++++ Extrait de page ++++

Pour Jean-Paul Alduy, cette affaire est un énorme « gâchis ». (DR)

Perpignan : la « fraude à la chaussette » a été jugée

Ironie du sort, le jugement de « la fraude à la chaussette » qui agite la région perpignanaise depuis 2008 a connu son épilogue judiciaire, hier, au moment même où de nombreuses chaussettes rouges sont suspendues dans les foyers dans l'attente des étrennes de Noël.

Le tribunal correctionnel a en effet condamné Georges Garcia, le partisan de l'ancien maire UMP de Perpignan, Jean-Paul Alduy, à un an de prison avec sursis, à 3 000 euros d'amende et à trois ans de privation des droits civiques pour « soustraction de bulletins de vote », a rapporté l'AFP. L'autre prévenue, Marie-Madeleine Tjoyas, numéro deux de la liste Alduy aux municipales, a pour sa part été relaxée.

Georges Garcia, frère d'un colistier du maire sortant Jean-Paul Alduy, avait été trouvé en possession d'enveloppes et de bulletins estampillés au nom de Jean-Paul Alduy et dissimulés dans ses chaussettes et ses poches, alors qu'il présidait un bureau de vote au second tour des municipales.

++++ Données fournies ++++

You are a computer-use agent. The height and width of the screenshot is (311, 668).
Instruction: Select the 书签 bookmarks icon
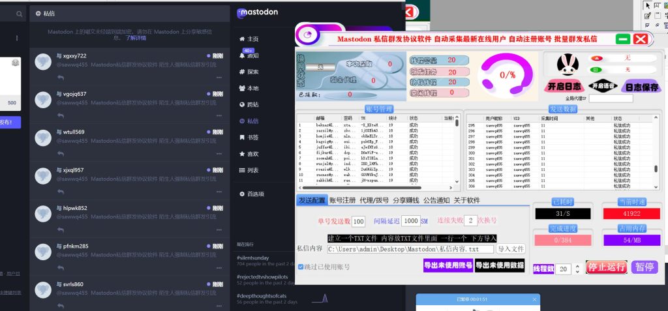[242, 138]
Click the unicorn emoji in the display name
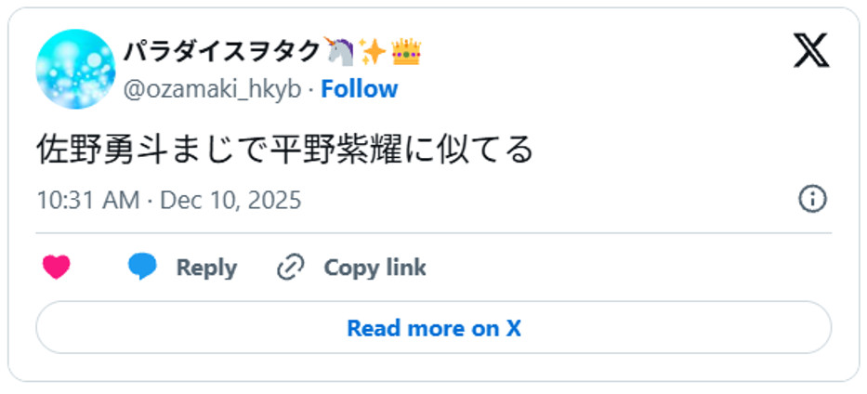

++++

§ La consigne
Traduisez en anglais cette phrase de l'extrait de page : « L'autre prévenue, Marie-Madeleine Tjoyas, numéro deux de la liste Alduy aux municipales, a pour sa part été relaxée. »

§ Résultat obtenu
The other defendant, Marie-Madeleine Tjoyas, number two on the Alduy list in the municipal elections, was for her part acquitted.